Los problemas de Rossi

Esa sensación de control que parecen poseer tanto Pedrosa como su mánager y descubridor Alberto Puig es la única luz que se vislumbra en el horizonte de Honda, que no tiene demasiado tiempo que perder. Y que, desde luego, no debería de fiarse de los problemas que parecen haberse instalado en la flamante y nueva Yamaha YZR-M1 del heptacampeón. No todo el mundo se cree que Valentino Rossi, portentoso en el primer mes, esté ahora tan desconcertado como dice estar.
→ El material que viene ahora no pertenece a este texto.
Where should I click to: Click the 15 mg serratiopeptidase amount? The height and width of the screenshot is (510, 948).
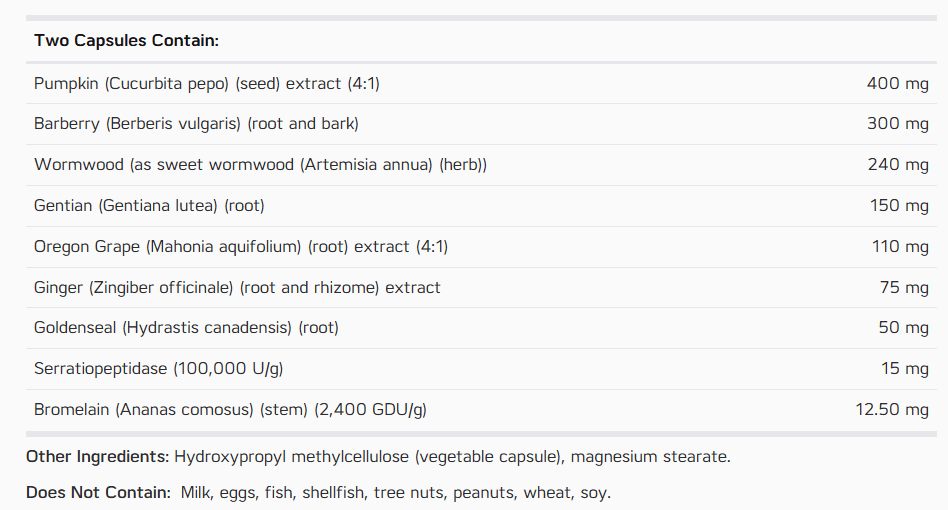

"La moto sufre unas vibraciones en el tren delantero que la convierten en una máquina inmanejable", dijo el Doctor nada más concluir, en pésima posición, los últimos ensayos de Jerez, hace 10 días. Esas vibraciones --que cuando Max Biaggi, el eterno rival de Rossi, pilotaba una Honda denominó chatering-- son, según explican los pilotos, algo muy desagradable, pues se trata de vibraciones, tembleques, que se producen en plena curva, en el momento de máxima inclinación, lo que obliga al piloto a cortar gas por temor a una caída y pierde así un tiempo esencial para abrir gas cuanto antes y salir disparado de la curva.

"Pues sí, estamos desconcertados", ha reconocido el italiano Davide Brivio, jefe del equipo Fortuna-Yamaha del heptacampeón: "Hemos probado todas las suspensiones y neumáticos, incluso los Michelin del 2005, y nada ha funcionado. En Malaisia y Qatar hubo un amago de chatering; en Barcelona, algo más; y ahora, en Jerez, se ha destapado del todo. Si no encontramos una solución, sufriremos".

Desconcertados los pilotos de Honda --insisto, sólo Pedrosa parece saber lo que hace--, sorprendido por las reacciones de su Yamaha el Doctor, puede que las primeras carreras de la temporada se conviertan en la mejor rampa de lanzamiento para el nuevo y reluciente proyecto Ducati. Tanto Loris Capirossi como Sete Gibernau, que sustituyó a Carlos Checa en el equipo rojo, han realizado un extraordinario trabajo, al copar las dos primeras plazas en los últimos ensayos de la pretemporada y, por tanto, parecen en condiciones de plantar cara a los mejores de la categoría.

"Esta Ducati transmite sensaciones fantásticas y creo que daremos mucha guerra. Es más, creo que podemos luchar por el título", ha reconocido Capirex, mientras Sete asegura: "Prefiero esperar a la primera carrera para pronunciarme sobre nuestras posibilidades, aunque la moto tiene unas posibilidades enormes y los Bridgestone rinden a gran altura".

El año de Jorge Lorenzo

Desaparecido el tricampeón Dani Pedrosa de la categoría y tras cambiar de montura -- ha pasado del Honda a Aprilia--, Jorge Lorenzo, de sólo 18 años, afronta la que debería ser la temporada de su consagración en la élite. Lo tiene todo para ser el mejor, incluso la posibilidad de desarrollar la Aprilia como él quiera, pues la fábrica de Noale (Italia) lo ha convertido en su nuevo buque insignia.

Lorenzo, que estará escoltado por sus compañeros de marca Héctor Barberá (con quien durante las últimas semanas ha mantenido más de un pique periodístico que Amatriain se ha encargado de aguar) y Alex de Angelis, debería aprovechar el desconcierto que se ha apoderado en el equipo Honda, también en esta cilindrada, ya que el argentino Sebastián Porto aún no se ha hecho del todo con la moto que hiciera bicampeón a Pedrosa en el 2004 y 2005.